"Bring down two
logs--fairly big--and hold them by that old snag," he ordered. "Whoa-up!
Easy! Hold them end on--no, pointing up stream--fix 'em about ten foot
apart--that's it! George, drive a couple of stakes each side of them
to hold 'em. Correct! Now, run down a couple dozen more and pile them
across those two--side on to the stream, of course. Roll 'em up--that's
the ticket!"
Orde had been splashing about in the shallow water, showing where
each timber was to be placed. He drew back, eyeing the result with
satisfaction. It looked rather like a small and bristly pier.
Next he cast his eye about and discovered a partially submerged boulder
on a line with the newly completed structure. Against this he braced
the ends of two more logs, on which he once more caused to be loaded
at right angles many timbers.

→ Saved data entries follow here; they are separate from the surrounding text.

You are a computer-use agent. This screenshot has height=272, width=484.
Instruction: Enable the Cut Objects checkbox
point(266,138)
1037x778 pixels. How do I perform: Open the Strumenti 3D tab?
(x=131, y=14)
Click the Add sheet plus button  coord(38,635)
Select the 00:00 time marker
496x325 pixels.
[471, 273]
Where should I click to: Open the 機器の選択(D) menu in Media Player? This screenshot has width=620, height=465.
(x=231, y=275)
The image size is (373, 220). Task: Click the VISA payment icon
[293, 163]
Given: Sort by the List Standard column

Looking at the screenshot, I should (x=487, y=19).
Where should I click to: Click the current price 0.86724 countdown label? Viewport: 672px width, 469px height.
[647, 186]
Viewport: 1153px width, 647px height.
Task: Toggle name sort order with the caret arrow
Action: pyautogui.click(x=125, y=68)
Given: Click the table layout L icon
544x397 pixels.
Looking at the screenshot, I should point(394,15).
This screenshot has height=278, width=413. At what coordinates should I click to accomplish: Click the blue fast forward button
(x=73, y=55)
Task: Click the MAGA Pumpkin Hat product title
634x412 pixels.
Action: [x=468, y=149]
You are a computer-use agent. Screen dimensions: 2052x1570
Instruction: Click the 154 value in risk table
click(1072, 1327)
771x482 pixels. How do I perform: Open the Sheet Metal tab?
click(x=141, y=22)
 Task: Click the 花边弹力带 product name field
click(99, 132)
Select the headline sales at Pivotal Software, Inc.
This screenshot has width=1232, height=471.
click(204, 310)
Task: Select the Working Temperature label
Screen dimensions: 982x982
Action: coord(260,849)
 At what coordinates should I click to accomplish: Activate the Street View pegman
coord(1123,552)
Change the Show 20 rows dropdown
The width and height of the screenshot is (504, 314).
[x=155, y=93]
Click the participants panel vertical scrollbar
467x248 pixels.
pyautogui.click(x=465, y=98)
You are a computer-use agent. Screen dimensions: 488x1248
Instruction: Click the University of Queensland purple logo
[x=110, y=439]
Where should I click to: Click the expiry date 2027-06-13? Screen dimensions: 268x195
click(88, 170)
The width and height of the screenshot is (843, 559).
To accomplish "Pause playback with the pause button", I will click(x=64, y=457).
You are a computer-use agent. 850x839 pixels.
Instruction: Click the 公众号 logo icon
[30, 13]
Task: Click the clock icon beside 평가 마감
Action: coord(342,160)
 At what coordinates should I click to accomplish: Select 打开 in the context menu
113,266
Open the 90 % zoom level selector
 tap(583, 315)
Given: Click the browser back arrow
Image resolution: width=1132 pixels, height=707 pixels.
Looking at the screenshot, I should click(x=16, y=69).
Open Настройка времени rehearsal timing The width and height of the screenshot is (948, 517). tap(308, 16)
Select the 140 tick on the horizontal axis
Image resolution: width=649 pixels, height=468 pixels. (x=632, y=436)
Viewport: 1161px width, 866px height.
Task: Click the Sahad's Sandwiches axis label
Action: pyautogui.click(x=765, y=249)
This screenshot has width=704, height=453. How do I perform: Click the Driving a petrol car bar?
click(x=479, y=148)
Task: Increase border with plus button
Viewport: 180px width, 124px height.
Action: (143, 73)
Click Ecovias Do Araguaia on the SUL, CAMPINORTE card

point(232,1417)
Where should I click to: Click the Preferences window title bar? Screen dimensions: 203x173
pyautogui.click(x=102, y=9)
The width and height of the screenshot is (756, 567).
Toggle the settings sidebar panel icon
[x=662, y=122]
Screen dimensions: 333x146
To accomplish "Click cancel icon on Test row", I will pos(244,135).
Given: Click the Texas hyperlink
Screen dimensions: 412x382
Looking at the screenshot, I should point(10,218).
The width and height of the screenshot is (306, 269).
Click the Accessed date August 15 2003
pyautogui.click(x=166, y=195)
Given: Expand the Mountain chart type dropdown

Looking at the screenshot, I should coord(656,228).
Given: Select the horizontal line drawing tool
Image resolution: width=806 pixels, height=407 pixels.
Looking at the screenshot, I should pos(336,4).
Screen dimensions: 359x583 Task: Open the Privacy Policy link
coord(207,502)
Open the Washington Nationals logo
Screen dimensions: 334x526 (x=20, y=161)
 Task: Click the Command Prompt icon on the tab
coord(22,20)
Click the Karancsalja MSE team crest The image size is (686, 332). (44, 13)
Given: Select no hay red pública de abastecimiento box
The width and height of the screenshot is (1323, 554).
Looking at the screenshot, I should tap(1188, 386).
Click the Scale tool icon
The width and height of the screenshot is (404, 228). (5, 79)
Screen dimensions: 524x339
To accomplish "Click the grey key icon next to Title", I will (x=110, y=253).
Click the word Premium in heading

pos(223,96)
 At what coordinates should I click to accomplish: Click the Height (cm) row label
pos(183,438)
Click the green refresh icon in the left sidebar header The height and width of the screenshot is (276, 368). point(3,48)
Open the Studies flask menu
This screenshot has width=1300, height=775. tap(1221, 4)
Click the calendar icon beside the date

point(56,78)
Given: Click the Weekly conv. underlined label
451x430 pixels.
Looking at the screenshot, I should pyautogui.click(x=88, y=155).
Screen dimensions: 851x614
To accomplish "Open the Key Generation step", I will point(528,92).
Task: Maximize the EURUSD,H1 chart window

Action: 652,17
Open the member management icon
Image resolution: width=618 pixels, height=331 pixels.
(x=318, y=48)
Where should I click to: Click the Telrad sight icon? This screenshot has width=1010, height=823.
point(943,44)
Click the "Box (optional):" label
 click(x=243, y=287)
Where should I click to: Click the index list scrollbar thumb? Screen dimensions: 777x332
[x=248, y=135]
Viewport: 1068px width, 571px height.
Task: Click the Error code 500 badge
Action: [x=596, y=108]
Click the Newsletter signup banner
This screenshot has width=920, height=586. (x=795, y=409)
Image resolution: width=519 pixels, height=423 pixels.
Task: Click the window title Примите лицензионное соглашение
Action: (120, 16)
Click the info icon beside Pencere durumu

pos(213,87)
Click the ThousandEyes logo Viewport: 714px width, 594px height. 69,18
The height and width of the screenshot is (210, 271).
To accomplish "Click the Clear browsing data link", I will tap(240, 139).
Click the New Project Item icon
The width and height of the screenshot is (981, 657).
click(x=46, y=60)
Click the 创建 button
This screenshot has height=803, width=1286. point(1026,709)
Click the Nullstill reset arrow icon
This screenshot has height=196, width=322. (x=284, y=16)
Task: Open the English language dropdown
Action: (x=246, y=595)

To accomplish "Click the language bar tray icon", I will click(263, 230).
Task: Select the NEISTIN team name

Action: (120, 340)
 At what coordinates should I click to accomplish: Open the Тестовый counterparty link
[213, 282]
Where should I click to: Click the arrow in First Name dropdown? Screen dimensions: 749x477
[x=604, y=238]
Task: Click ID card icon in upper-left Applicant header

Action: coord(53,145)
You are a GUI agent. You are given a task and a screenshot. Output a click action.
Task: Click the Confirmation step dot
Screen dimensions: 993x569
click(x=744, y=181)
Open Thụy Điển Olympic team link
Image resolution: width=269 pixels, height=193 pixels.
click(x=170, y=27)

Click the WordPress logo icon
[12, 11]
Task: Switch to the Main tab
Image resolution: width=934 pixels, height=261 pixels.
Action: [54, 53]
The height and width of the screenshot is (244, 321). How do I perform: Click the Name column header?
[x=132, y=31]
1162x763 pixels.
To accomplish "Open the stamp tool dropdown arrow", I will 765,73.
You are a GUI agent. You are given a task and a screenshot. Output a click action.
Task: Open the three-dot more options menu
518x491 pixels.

An old stub near shore furnished him the
basis of a third pier. He staked a thirty-inch butt for a fourth; and
so on, until the piers, in conjunction with the small centre jam already
mentioned, extended quite across the river.
All this was accomplished in a very short time, and immediately below
the mill, but beyond sight from the sluice-gate of the dam.
"Now, boys," commanded Orde, "shove off some shore logs, and let them
come down."
"We'll have a jam sure," objected Purdy stupidly.
"No, my son, would we?" mocked Orde. "I surely hope not!"
The stray logs floating down with the current the rivermen caught and
arranged to the best possible advantage about the improvised piers.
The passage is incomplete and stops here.